• Available data
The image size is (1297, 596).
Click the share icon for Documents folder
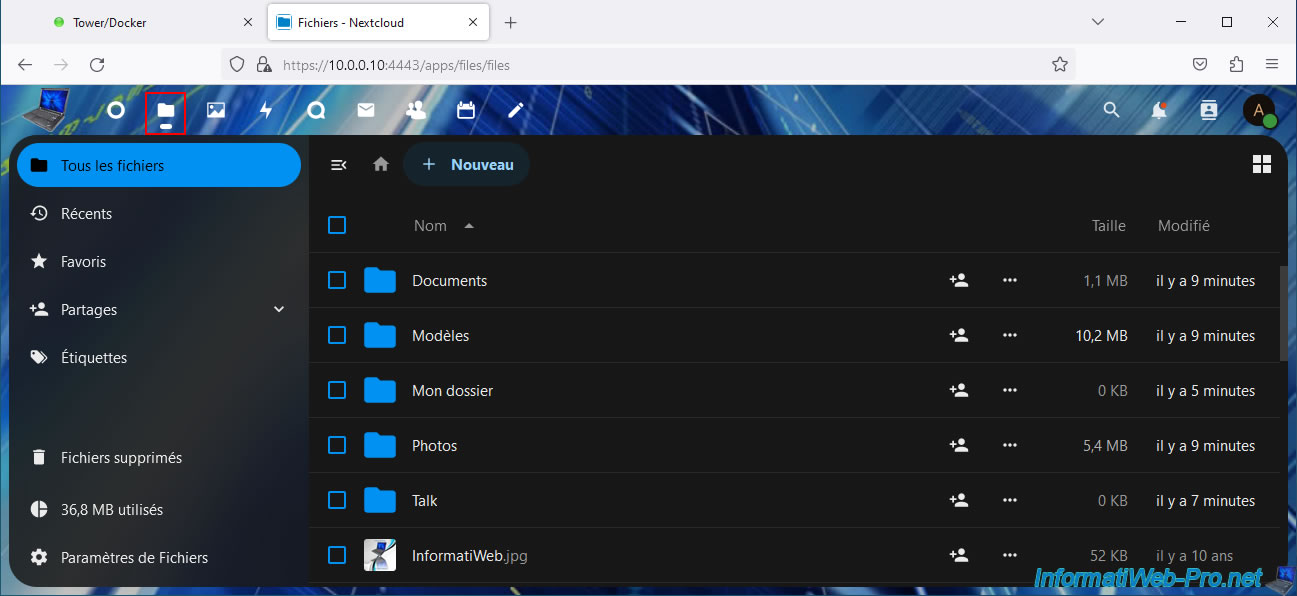click(x=958, y=281)
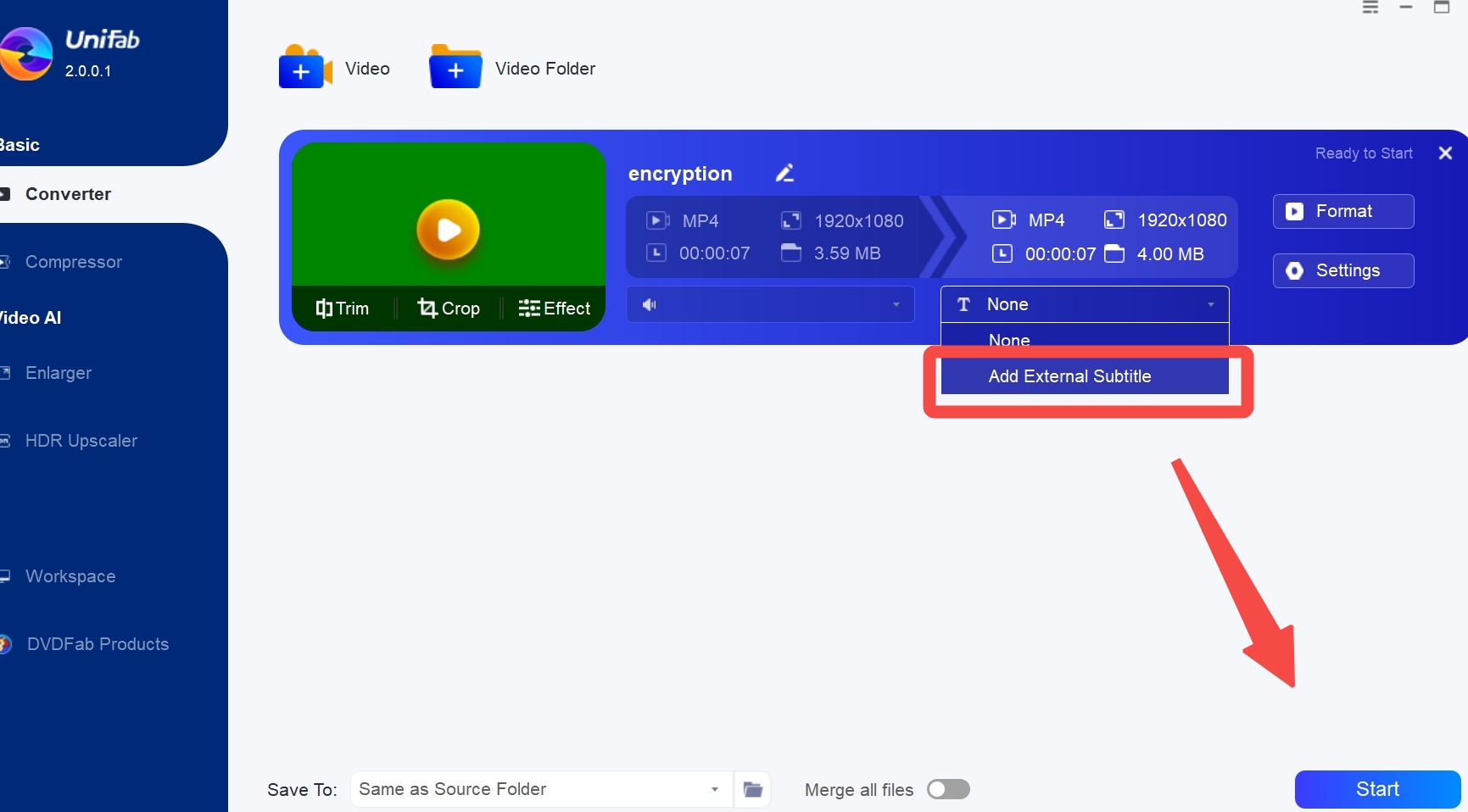Browse output folder with folder icon
Image resolution: width=1468 pixels, height=812 pixels.
(x=752, y=790)
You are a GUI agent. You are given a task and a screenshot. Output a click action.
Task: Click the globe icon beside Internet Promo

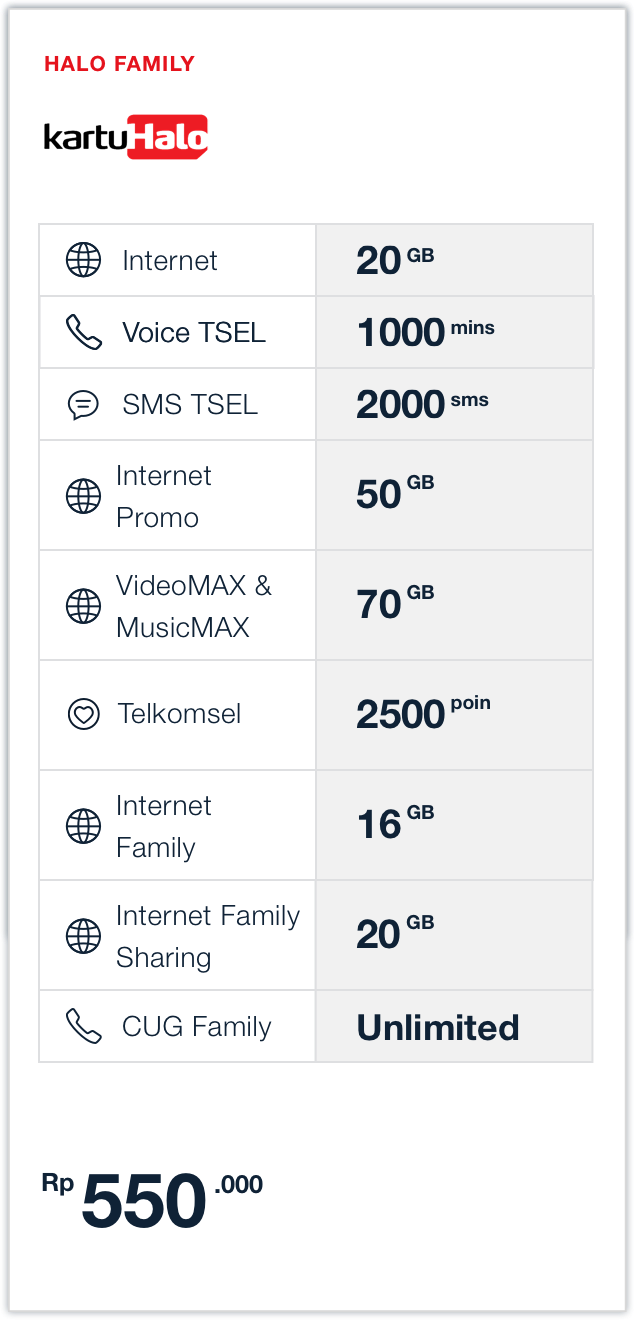tap(83, 496)
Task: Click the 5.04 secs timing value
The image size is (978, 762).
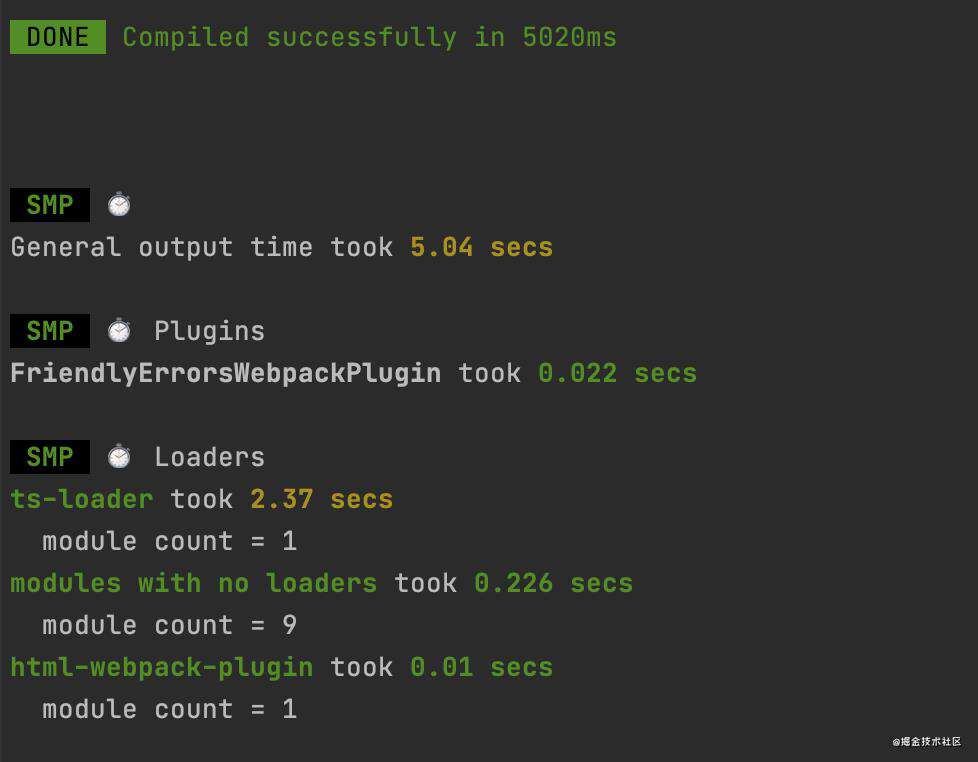Action: [x=482, y=248]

• Problem requirements
Reproduce each entry exactly as given; no pictures, please.

• Task output
The image size is (1297, 596).
Click the share icon for Documents folder
click(x=958, y=281)
Browse output folder with folder icon
Image resolution: width=1468 pixels, height=812 pixels.
(x=752, y=790)
You are a GUI agent. You are given a task and a screenshot. Output a click action.
Task: Click the globe icon beside Internet Promo

tap(83, 496)
Task: Click the 5.04 secs timing value
The image size is (978, 762).
Action: [x=482, y=248]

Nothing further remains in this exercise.